Viewbix calls the content it embeds apps because of the range of what it can be. Users can throw in a link to their company's websites, a Twitter handle, some pictures, a map, etc. Here's an example of the service in action: you stumble upon a company’s YouTube video showing one of its products. Let's say it's a cabin rental (I am taking this directly off the Viewbix website, by the way). The video just enthralls you with the lincoln log interiors, picturesque wooded landscape, and quaint man blithely talking about all of cabins you could rent. In one case, you could watch this video and then close the browser not acting on your intense initial urge to rent this cabin now!
Imagine, though, what could have happened if, instead, you were linked within the video to something else related to the website – say, a map showing where the cabins are, social media for the cabin rental company, pictures of, yes, more cabins, and a link to pricing plans. Suddenly there's a potential transaction.
That is essentially what Viewbix does: it allows companies to embed ads to transform static video viewings -- be it on Youtube, Vimeo, Facebook, etc. -- into actions. That is, potential transactions, which means money for all.
Of course, the content Viewbix touts is those pesky popups you see in YouTube videos that annoy the hell out of you. You know when you're enjoying a funny/cool/thought provoking video and somewhere in the middle of it an amateurish looking popup appears saying something like "Click me for more information!" That's all thanks to companies like Viewbix. I don't know about you, but I've never clicked on one of those.

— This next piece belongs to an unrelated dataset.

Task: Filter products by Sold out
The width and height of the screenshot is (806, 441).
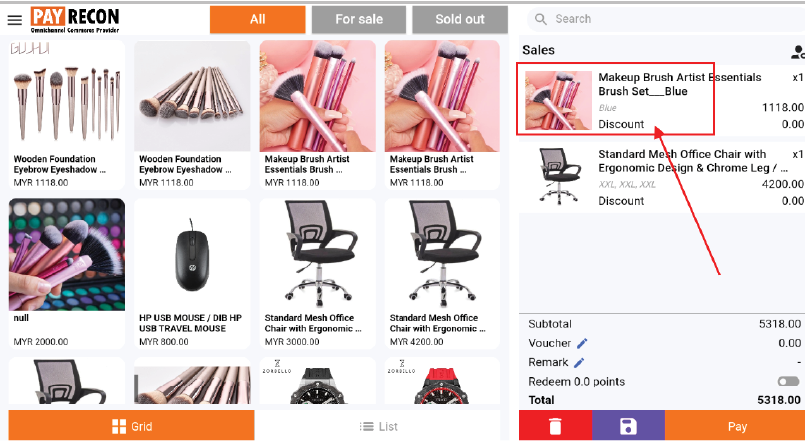Action: pos(460,20)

But it seems others are. According to Viewbix's website, "More than 20% of the viewers who watch a video in a Viewbix click on the call to action button or engage with at least one of the apps inside the player itself." If you can believe this stat, these apps are translating into positive quantifiable data.

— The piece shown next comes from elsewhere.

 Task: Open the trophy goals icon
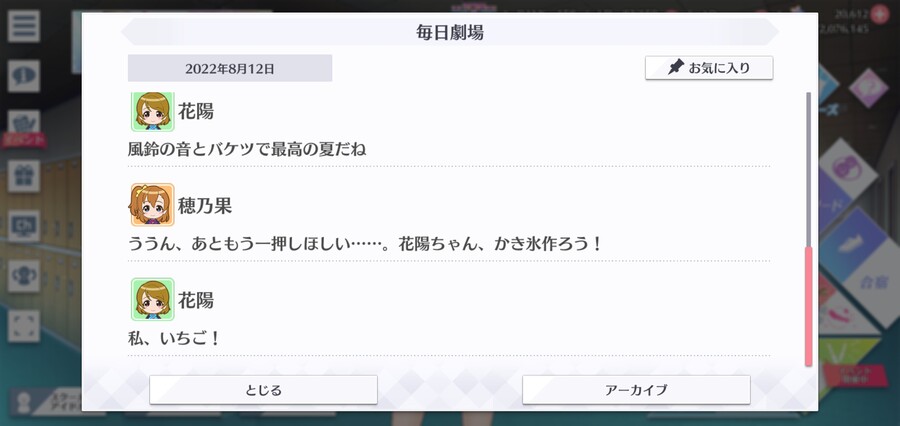[24, 276]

And Viewbix isn't the only company embedding outside material onto streaming videos, in fact this seems like quite a crowded market. There's the widget LinkedTube, which, according to online forums, works just fine. But then there are other, bigger companies like Clickthrough, which was founded in 2000. And there's Overlay.tv, as well, which raised a $3.8M Series B in 2008. Most of these other embedded video content providers, however, focus on large-scale video providers, like music labels. In contrast, Viewbix is predominately for small to mid-sized companies.
Annoyance and peskiness aside, the growing number of registered users speaks for itself. So it's looking like embedded popups are here to stay – be it for better or for worse.